Heinrich August Marschner (16 August 1795 – 14 December 1861) was the most important composer of German opera between Weber and Wagner.

Biography
Marschner was born in Zittau and was originally intended for a legal career. After a meeting with Beethoven around 1815–16, he decided to devote himself to music and became a private music teacher in Bratislava. From 1821 he worked as a stage composer and conductor at the municipal theatres in Dresden (from 1821), Leipzig (from 1827), and the Court Theatre at Hanover (from 1830), where the opera Hans Heiling (1833) established his name among the leading German opera composers of the time. He died in Hanover.

Legacy
Marschner was widely regarded as one of the most important composers in Europe from about 1830 until the end of the 19th century. He was a rival of Weber and friend of Beethoven and Mendelssohn. His operas often contain thematic material based on folksong, and this folk-influenced genre had begun with Weber's Der Freischütz (1821). The last of his operas, Austin, was first staged in 1852. It was not very well received, and later the increasingly renowned Wagner overshadowed him.

Robert Schumann praised Marschner's piano trios lavishly. Marschner did not just toss off these works as an afterthought, but clearly devoted considerable time and effort to writing them. He gave the title "Grand Trio" to each of his works for piano, violin and cello, indicative of the importance he attached to them. In these pieces, one finds all of the emotions prevalent in the Romantic movement during the mid-19th century.

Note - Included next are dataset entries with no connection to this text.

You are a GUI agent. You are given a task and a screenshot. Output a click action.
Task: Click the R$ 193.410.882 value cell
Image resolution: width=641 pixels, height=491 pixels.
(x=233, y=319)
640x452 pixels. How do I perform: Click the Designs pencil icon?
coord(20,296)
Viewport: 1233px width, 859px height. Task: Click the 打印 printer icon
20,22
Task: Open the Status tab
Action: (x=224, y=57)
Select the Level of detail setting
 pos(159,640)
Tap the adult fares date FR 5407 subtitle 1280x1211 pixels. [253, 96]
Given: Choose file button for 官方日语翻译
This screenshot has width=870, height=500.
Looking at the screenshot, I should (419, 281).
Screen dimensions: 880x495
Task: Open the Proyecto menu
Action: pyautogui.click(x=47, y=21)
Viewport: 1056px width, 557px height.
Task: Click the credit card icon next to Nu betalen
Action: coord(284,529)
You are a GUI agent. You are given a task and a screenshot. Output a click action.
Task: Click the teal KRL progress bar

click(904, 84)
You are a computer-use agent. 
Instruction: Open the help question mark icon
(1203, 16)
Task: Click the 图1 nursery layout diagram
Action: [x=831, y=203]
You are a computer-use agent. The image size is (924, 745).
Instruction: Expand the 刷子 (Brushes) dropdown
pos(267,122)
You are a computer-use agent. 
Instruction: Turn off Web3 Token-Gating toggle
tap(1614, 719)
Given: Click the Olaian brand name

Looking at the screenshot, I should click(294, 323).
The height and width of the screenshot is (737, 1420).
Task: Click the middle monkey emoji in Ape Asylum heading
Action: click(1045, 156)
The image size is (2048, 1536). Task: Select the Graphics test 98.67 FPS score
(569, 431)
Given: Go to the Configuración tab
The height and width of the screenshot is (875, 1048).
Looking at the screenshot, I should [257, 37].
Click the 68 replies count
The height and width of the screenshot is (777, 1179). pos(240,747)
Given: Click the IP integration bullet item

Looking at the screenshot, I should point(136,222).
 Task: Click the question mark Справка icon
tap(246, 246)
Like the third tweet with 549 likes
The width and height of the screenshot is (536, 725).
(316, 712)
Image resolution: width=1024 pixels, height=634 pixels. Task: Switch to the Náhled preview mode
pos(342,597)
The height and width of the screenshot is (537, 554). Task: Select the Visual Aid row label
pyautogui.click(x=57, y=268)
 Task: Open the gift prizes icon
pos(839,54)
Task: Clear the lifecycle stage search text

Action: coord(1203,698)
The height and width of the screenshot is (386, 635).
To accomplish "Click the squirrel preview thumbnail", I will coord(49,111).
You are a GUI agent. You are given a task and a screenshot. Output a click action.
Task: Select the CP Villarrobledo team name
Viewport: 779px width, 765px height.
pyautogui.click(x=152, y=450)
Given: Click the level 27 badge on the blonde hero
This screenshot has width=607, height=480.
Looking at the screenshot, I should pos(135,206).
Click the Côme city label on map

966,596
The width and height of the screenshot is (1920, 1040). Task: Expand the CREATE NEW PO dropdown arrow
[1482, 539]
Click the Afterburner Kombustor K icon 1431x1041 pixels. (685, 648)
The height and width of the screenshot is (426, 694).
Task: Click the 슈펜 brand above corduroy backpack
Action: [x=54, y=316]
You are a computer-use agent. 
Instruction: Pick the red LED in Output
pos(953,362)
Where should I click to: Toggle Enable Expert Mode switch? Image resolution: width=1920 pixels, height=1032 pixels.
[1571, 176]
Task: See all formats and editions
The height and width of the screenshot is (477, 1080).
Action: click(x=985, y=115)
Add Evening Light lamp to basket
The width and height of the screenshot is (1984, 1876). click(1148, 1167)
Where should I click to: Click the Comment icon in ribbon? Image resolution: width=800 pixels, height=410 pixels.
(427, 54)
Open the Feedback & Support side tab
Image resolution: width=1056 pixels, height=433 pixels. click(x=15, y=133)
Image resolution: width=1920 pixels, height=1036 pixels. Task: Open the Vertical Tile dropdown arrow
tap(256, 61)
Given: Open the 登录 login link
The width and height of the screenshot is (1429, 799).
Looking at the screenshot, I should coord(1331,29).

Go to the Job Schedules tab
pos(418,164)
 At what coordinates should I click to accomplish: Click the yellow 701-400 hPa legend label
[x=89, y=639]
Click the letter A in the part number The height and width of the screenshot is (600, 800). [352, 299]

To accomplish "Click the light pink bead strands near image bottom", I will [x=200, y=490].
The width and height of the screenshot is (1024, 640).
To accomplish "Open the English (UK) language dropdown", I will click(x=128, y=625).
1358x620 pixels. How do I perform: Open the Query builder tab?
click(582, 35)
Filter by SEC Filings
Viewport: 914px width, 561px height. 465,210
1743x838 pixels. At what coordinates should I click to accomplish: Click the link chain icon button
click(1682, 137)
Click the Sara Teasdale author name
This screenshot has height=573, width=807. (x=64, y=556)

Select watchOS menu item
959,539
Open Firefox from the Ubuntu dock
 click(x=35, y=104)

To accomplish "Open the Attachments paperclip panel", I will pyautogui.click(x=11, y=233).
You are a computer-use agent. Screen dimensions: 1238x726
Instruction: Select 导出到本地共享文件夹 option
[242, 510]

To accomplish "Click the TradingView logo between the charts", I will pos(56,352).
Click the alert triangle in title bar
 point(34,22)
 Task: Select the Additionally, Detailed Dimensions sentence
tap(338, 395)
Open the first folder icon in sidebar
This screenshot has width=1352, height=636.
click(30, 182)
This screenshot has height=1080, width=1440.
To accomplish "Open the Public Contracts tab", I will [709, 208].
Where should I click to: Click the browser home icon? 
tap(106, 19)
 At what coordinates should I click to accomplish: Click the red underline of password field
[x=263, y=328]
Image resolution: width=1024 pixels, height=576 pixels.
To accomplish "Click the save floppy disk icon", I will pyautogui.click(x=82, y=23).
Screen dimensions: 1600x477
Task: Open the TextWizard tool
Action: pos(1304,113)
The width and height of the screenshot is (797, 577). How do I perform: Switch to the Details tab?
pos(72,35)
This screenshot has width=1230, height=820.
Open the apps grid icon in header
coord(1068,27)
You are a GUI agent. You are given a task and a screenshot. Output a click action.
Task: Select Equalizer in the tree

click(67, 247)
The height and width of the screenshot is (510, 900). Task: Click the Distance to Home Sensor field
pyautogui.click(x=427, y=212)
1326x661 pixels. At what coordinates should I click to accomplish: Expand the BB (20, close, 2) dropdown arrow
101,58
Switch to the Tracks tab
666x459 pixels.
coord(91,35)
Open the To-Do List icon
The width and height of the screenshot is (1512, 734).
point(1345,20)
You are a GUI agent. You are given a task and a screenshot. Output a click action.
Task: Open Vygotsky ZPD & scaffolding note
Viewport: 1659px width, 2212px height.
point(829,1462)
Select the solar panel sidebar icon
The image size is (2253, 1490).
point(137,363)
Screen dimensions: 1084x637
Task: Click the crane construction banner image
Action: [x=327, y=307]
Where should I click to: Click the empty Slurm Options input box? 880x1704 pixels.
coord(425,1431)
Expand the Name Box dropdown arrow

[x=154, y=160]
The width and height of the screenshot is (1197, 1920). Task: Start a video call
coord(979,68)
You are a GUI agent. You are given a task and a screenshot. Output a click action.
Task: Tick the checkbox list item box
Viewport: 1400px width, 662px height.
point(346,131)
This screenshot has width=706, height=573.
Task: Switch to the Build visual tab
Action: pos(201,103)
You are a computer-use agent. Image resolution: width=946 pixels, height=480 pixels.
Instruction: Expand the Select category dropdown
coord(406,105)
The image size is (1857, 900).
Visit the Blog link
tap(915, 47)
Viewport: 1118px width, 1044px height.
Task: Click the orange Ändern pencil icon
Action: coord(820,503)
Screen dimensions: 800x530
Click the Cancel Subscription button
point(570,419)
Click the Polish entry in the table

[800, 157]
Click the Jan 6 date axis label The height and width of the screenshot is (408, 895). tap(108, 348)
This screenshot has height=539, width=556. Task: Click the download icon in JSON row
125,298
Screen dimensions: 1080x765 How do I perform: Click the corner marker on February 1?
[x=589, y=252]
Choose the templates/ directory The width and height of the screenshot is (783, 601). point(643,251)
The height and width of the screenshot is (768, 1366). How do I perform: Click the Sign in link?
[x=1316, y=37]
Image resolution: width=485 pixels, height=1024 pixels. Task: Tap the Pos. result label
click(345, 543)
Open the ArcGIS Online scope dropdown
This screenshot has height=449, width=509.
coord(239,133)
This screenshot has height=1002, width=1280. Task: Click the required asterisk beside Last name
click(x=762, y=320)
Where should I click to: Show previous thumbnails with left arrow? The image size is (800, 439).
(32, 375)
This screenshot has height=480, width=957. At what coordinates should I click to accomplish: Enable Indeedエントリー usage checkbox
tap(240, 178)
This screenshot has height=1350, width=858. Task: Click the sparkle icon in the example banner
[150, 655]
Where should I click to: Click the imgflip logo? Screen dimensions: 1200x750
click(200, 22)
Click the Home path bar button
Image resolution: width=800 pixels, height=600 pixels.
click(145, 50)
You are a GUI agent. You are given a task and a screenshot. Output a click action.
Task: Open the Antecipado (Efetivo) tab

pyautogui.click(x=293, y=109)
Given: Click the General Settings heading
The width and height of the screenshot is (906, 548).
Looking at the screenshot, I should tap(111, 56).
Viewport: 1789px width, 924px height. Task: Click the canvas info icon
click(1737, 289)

To the extent that Marschner is still remembered, it is largely for his operas Hans Heiling (1833), Der Vampyr (1828) and Der Templer und die Jüdin (1829), extremely popular in his lifetime. Marschner's ability to depict supernatural horror by musical means is especially evident in the first two operas as well as in some of his ballads, such as  "" (c. 1839).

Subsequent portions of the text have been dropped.